Saved data entries
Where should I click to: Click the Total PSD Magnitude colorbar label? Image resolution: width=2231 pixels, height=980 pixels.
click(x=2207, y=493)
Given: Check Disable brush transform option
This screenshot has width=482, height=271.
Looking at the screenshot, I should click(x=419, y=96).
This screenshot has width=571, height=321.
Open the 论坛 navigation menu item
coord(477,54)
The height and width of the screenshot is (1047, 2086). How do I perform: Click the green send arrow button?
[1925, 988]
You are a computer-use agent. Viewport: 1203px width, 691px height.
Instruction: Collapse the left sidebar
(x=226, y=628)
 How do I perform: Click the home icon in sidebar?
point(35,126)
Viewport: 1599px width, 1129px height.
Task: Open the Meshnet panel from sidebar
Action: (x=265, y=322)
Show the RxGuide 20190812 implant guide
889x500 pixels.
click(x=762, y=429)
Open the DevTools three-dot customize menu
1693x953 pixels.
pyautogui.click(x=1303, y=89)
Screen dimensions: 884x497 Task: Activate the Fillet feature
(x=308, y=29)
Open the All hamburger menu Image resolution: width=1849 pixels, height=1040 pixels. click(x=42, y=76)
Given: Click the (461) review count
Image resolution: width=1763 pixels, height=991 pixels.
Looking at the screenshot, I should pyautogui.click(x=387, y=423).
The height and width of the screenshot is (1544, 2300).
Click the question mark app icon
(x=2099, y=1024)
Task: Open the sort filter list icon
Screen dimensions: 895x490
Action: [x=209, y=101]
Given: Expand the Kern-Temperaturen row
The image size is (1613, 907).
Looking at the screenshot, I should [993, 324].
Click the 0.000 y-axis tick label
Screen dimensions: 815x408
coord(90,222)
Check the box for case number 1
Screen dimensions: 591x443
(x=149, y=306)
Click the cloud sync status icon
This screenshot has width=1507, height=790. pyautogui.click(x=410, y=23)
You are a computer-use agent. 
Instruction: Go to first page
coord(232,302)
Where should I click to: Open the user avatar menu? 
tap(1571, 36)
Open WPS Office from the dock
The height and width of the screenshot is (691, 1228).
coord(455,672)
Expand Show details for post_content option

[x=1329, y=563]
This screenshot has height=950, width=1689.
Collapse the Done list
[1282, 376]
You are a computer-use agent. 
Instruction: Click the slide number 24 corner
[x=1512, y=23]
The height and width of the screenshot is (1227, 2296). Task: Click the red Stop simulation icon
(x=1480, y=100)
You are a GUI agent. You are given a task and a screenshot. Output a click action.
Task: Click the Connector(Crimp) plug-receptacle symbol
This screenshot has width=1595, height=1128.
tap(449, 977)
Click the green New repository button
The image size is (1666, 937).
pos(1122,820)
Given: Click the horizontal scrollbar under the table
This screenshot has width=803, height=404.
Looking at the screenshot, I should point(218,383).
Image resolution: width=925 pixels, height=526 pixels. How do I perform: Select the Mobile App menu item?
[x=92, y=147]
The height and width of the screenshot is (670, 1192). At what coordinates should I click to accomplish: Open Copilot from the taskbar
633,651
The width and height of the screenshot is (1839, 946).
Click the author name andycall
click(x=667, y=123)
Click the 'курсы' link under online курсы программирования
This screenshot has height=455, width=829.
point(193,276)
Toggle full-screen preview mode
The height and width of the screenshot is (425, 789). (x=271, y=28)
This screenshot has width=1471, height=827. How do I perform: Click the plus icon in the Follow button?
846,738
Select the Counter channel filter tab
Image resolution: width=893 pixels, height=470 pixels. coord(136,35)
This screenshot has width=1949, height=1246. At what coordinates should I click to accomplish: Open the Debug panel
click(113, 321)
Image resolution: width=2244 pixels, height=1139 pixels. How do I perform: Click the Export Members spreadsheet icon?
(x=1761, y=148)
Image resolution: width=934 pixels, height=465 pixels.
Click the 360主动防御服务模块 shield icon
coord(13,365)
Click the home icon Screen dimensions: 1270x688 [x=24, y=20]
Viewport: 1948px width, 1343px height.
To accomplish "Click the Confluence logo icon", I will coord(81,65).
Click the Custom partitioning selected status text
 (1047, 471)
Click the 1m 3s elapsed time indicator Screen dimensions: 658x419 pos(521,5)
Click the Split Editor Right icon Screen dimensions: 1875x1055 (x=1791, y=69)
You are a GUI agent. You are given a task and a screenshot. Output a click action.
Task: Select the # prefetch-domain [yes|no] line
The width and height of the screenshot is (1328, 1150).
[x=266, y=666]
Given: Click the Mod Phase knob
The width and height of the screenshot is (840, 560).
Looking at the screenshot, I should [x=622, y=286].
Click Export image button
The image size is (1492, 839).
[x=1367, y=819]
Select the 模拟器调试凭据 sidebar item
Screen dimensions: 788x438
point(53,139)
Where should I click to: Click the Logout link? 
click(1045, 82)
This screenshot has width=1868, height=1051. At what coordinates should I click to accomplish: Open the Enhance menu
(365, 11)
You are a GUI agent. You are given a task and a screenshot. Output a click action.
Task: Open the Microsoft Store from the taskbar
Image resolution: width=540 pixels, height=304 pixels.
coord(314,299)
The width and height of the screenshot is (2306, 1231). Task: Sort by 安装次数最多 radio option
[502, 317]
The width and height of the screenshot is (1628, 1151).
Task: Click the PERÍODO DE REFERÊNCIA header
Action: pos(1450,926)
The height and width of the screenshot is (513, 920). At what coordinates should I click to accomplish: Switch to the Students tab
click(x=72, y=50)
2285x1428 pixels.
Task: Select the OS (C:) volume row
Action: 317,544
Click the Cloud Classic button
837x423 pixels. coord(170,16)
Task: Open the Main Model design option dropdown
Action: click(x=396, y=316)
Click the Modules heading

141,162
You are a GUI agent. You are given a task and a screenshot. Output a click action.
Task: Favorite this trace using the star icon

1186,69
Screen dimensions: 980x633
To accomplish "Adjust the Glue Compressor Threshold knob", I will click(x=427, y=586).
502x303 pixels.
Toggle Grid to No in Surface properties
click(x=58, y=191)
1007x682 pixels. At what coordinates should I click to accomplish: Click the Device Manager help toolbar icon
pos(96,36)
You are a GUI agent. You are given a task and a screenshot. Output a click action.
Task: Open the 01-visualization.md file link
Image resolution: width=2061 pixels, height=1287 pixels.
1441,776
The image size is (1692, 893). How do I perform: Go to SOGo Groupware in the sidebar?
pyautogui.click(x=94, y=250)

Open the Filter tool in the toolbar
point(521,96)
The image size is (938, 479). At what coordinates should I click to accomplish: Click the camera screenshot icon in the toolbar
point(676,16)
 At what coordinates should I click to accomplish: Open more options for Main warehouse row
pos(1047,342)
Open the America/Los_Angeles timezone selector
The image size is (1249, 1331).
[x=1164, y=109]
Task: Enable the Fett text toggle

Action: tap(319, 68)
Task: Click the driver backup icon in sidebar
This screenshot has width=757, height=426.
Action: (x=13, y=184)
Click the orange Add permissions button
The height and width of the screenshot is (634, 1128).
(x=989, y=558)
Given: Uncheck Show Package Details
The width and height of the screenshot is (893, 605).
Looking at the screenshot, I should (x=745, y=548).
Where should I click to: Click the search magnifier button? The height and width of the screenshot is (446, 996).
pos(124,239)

• What you have to do: Starting from the top of the records and ending at the line that contains "Given: Check Disable brush transform option", repeat each line exactly and return only those lines.

• Response area:
Where should I click to: Click the Total PSD Magnitude colorbar label? Image resolution: width=2231 pixels, height=980 pixels.
click(x=2207, y=493)
Given: Check Disable brush transform option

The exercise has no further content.